Come dire: altro che calendario, sono le divisioni nella maggioranza a provocare il ritardo?
«Io so che la vicenda sta diventando davvero kafkiana. Dicono che vogliono rilanciare la concertazione. Ma per fare gli accordi bisogna incontrarsi, sedersi intorno ad un tavolo, discutere. La concertazione non è uno slogan da usare quando ti fa più comodo. La concertazione è una politica che va praticata giorno per giorno».

Così non è stato fino a oggi?
«Un esempio concreto: abbiamo firmato nei mesi scorsi due memorandum con il governo, uno sul welfare e uno sul pubblico impiego. Il sindacato ha predisposto il suo documento unitario su tutte le questioni più importanti, sulle quali eravamo divisi. Noi siamo pronti. Ma il governo che fa? Prende tempo, aspettando non si capisce chi e che cosa».

Lei ha parlato di iniziative «forti» per sbloccare la situazione. A che cosa pensa?
«Ci sono diversi strumenti per far sentire la nostra voce. Non escluso il ricorso alla mobilitazione per convincere questo governo che la priorità rimane la crescita economica. Per noi l’agenda non cambia».

Siete pronti anche ad affrontare il tema delicato della riforma delle pensioni?
«Noi abbiamo detto che lo scalone va superato, ma senza toccare i coefficienti di calcolo della pensione. Uno scambio è improponibile. Per quanto ci riguarda, se si elimina lo scalone, siamo disponibili ad innalzare gradualmente l’età di pensionamento, con gli incentivi a rimanere, senza però penalizzazioni o altre corbellerie».

Sembra un paradosso. Il sindacato è pronto, il governo no? Ha ragione, dunque, il ministro Damiano a chiedere una voce unica prima di aprire il tavolo?
«Non mi pare che stiano cercando di fare chiarezza su niente. C’è nel governo, forse, chi ritiene che sia meglio trattare dopo le elezioni amministrative. Ma questo è un duplice errore. Primo perché si illudono di trovare più avanti un sindacato più disponibile, mentre è l’esatto contrario. Secondo perché l’accordo va fatto prima del varo del Documento di programmazione economica e finanziaria. La ripresa economica va rafforzata subito con provvedimenti adeguati di sostegno, altrimenti rischiamo di sprecare questa occasione propizia per dare una spinta alla produttività e, soprattutto, ai salari dei lavoratori».

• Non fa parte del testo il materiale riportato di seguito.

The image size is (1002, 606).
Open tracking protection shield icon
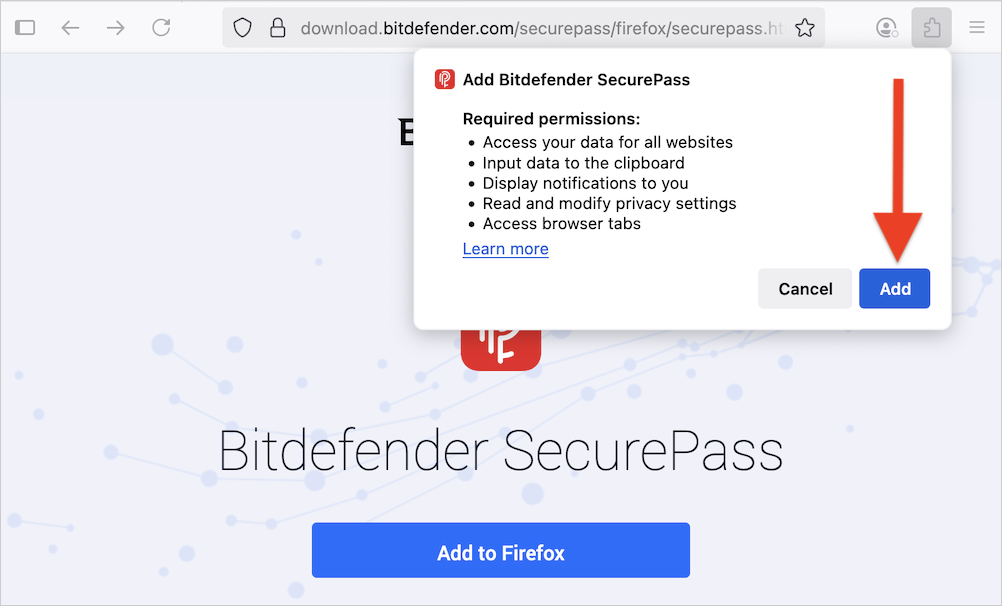coord(242,28)
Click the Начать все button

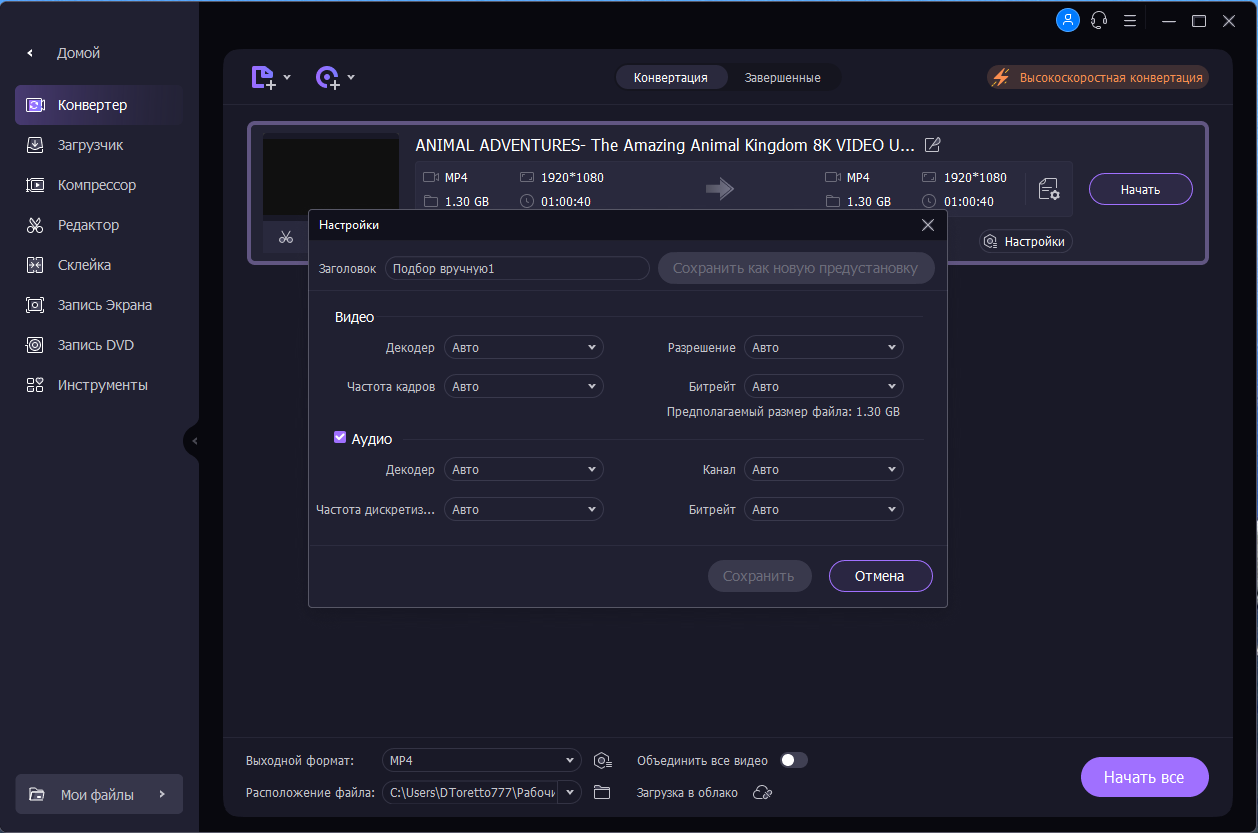1144,777
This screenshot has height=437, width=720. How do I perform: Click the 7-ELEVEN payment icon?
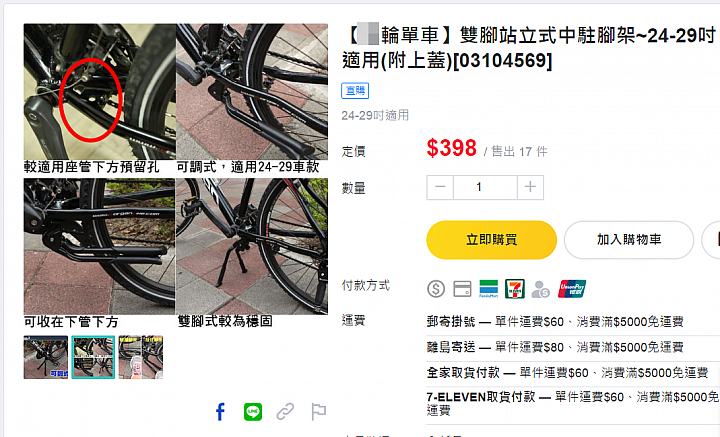[x=515, y=289]
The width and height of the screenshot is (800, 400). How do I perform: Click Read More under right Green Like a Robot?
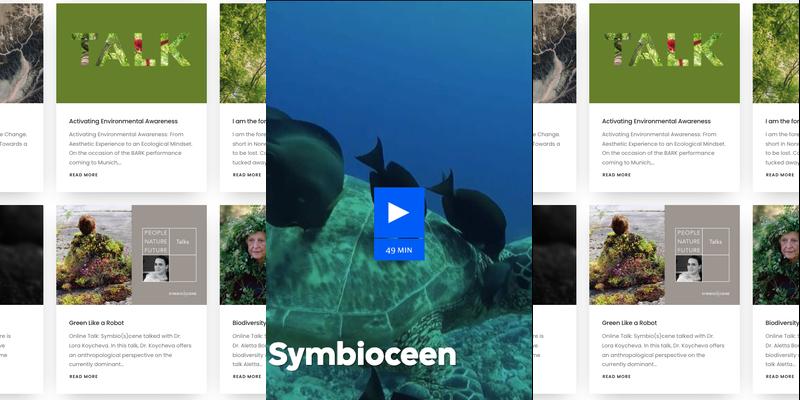(x=616, y=377)
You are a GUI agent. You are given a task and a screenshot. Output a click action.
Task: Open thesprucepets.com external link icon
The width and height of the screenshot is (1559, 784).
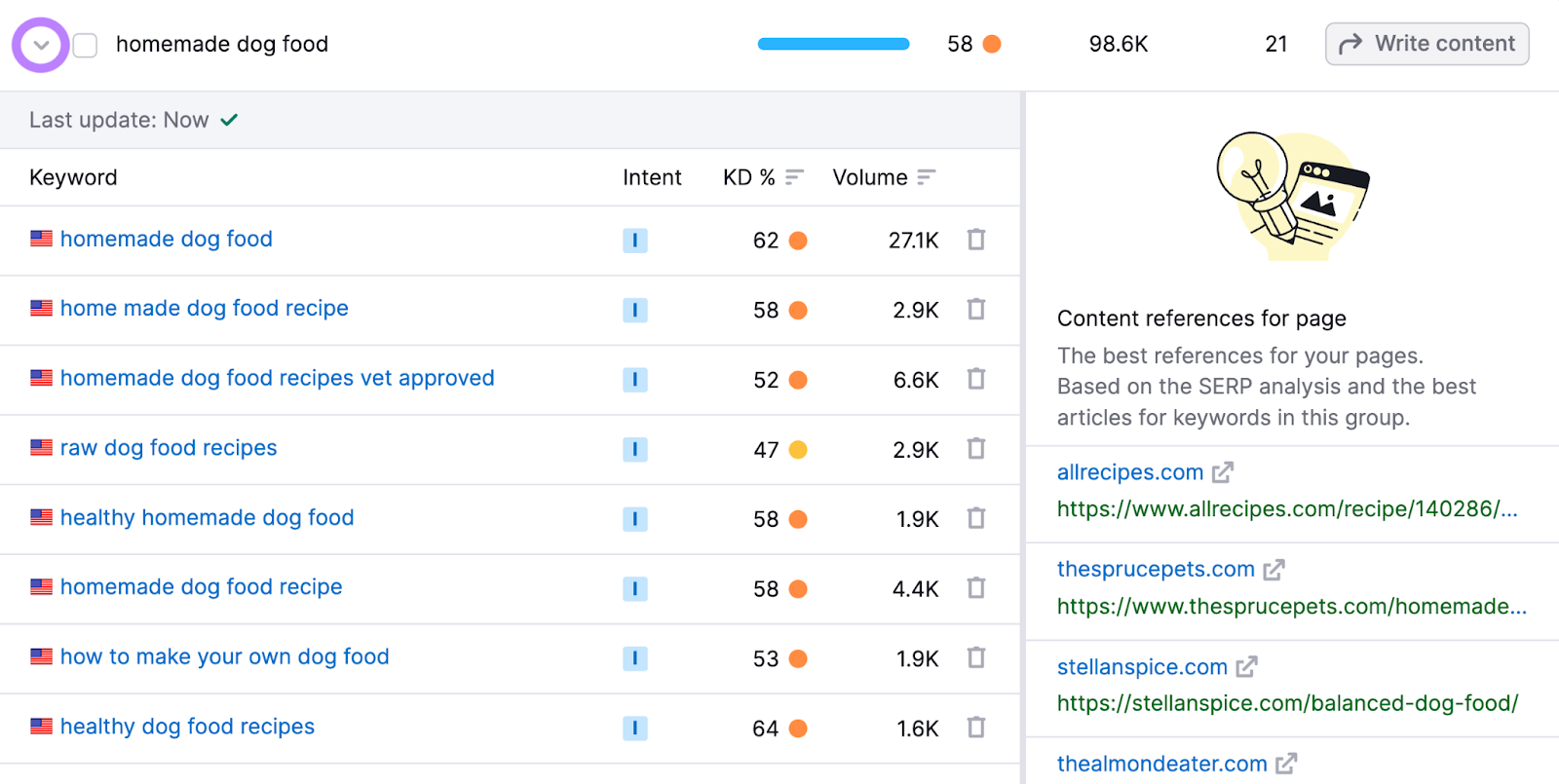point(1274,570)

La crescita dipende solo da un accordo sulla maggiore produttività?
«No. Dipende soprattutto da tre cose importanti: la prima è una redistribuzione mirata e selettiva delle entrate fiscali in più che si sono registrate l’anno scorso. Sono più di trenta miliardi di euro che devono servire ad alimentare gli incentivi fiscali alla contrattazione di secondo livello, la rivalutazione delle pensioni, il fondo per i non autosufficienti. La seconda cosa da fare è far partire subito gli investimenti in infrastrutture e servizi. Mi riferisco alla Tav, all’alta velocità per il Sud, ai rigassificatori, alla banda larga. La terza cosa è riformare il pubblico impiego, premiando il merito, ma separando la politica dalla gestione operativa. La politica deve controllare mentre i dirigenti hanno la responsabilità di far funzionare la pubblica amministrazione come una azienda. Chiediamo controlli «a valle» e non in corso d’opera: oggi la Corte dei conti e la Regioneria generale possono bloccare ogni atto, in qualsiasi momento, e non mi pare con molta chiarezza. E poi serve la formazione continua per i dipendenti pubblici e più informatica negli uffici».

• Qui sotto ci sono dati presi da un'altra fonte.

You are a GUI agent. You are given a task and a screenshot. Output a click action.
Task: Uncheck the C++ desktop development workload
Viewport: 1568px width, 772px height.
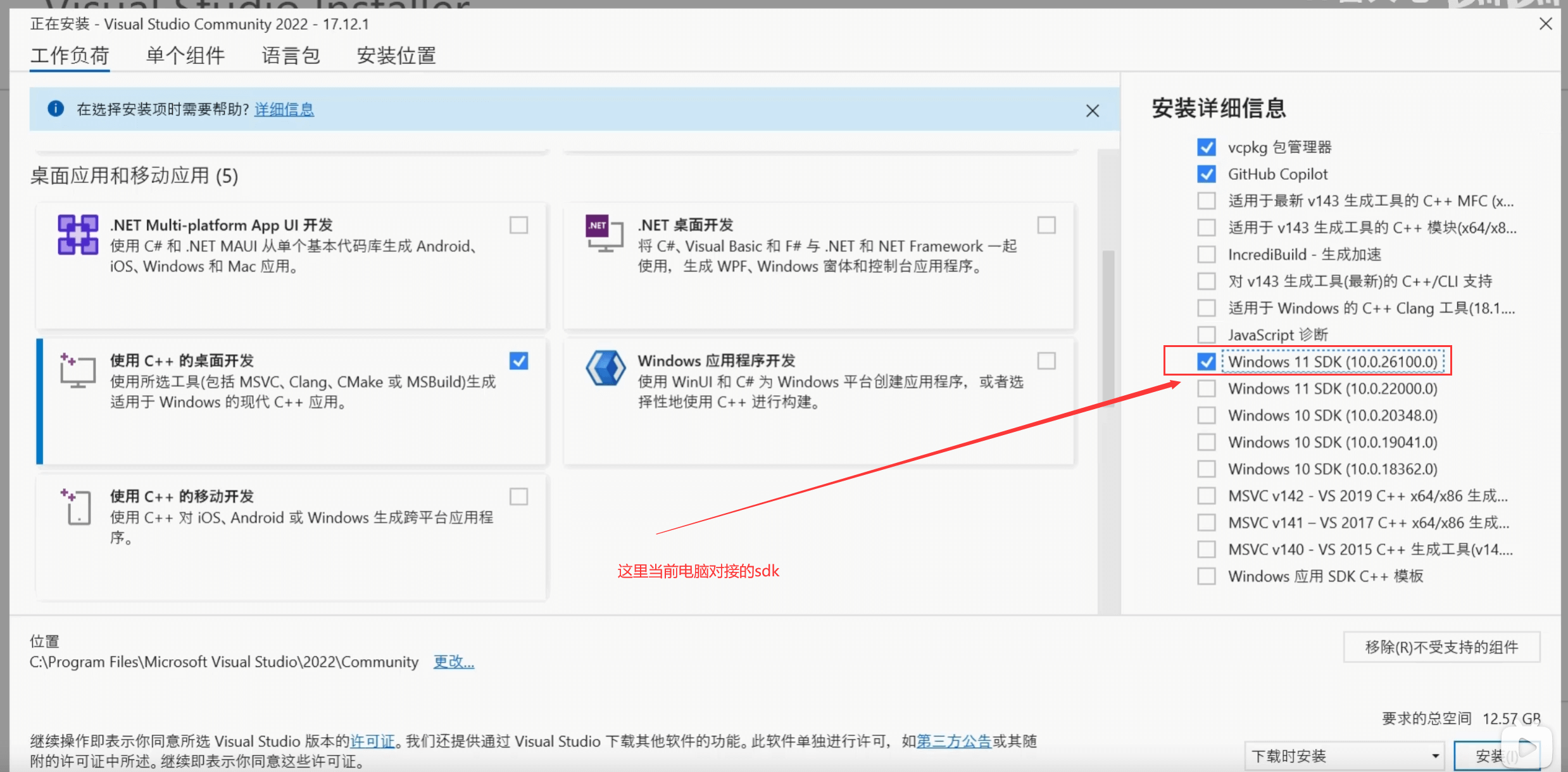(518, 361)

Questo le sembra il modo per rispondere alla polemica sugli «statali fannulloni»?
«Guardi, quella campagna, ben orchestrata, aveva solo provocato irritazione tra di noi e nel pubblico impiego. Perché la Cisl da tempo stava lavorando per spingere anche i dipendenti pubblici in uno schema importante: un alveo contrattuale che valorizzasse merito e produttività. La Cisl non ha mai creduto che lo stipendio sia una variabile indipendente. Oggi finalmente, col memorandum firmato insieme a Cgil e Uil, non siamo più solo noi a dirlo».

Intende dire che siete riusciti a portare anche la Cgil su sponde più riformatrici?
«C’è stato un avanzamento importante, costruito con il dialogo paziente, senza finti ultimatum o primazie da parte di nessuno».

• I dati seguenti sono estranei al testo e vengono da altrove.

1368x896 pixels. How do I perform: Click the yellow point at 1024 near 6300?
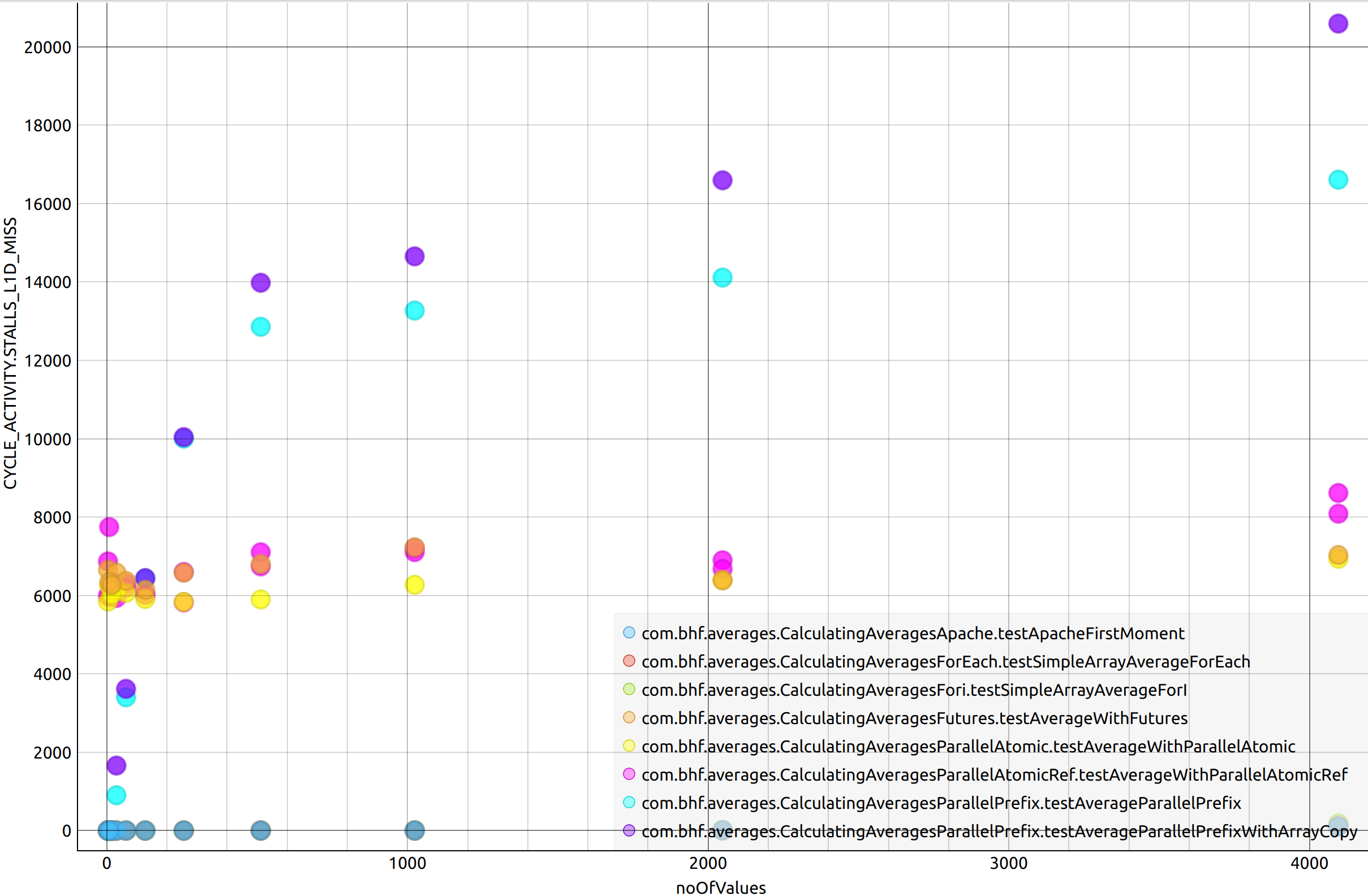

Ma cosa proponete in concreto per valorizzare merito e produttività degli statali?
«Una premessa: in ogni ambiente c’è chi non lavora. Alla Fiat, però, se le cose non vanno bene si cambia il management: e i risultati si vedono. Chissà perché, invece, se le cose non vanno bene nel pubblico impiego si dà la colpa ai dipendenti».

E di chi sarebbe la colpa?
«Negli ultimi 12-13 anni c’è stato un ritorno potentissimo della politica nella pubblica amministrazione: le consulenze sono cresciute a dismisura, 147 mila in più; il nepotismo ha dilagato e il nostro «spoil system» all’amatriciana ha solo aggiunto «tecnici» di una parte ai tecnici dell’altra, per di più sempre più subordinati ai politici; e anche le «esternalizzazioni» sono costate moltissimo, se è vero che negli ultimi 15 anni il costo complessivo di un servizio ospedaliero pubblico è aumentato del 56-57%, contro il 150% in più nel privato».

Ma allora lo sfascio della pubblica amministrazione va addebitato solo alla politica?
«No, i fannulloni ci sono dappertutto. Ma la politica ha grandi responsabilità nell’aver bloccato il processo riformatore che noi avevamo messo in moto nei primi anni Novanta».

E, scusi: la produttività?
«Sarà la contrattazione decentrata a incentivarla. La produttività, nelle amministrazioni pubbliche, può essere calcolata e valutata molto più facilmente a livello di istituto o di ente, e si controlla meglio che alla linea di montaggio. Siamo anche disposti a spostare gran parte delle risorse dai contratti nazionali alla contrattazione territoriale e aziendale. Pagare il merito, premiare la produttività: e rivolteremo la situazione, come un calzino».

La stessa logica che volete adottare nel settore privato.
«Sì: con Cgil e Uil abbiamo chiesto al governo incentivi fiscali forti per le imprese che accedono alla contrattazione aziendale. A quel livello, la produttività è tra i primi elementi di scambio contrattuale. Anche su questo, la disputa con la Cgil è antica ed è sempre stata forte, ma ce l’abbiamo fatta. Il riformismo vero, quello della Cisl, è individuare obiettivi possibili e ottenere risultati tangibili, senza clamori inutili e senza contrapposizioni, ma comprendendo le posizioni altrui. Il pantano della politica è dovuto a questo: tutti ormai alzano polveroni, però nessuno fa più una sola cosa concreta…».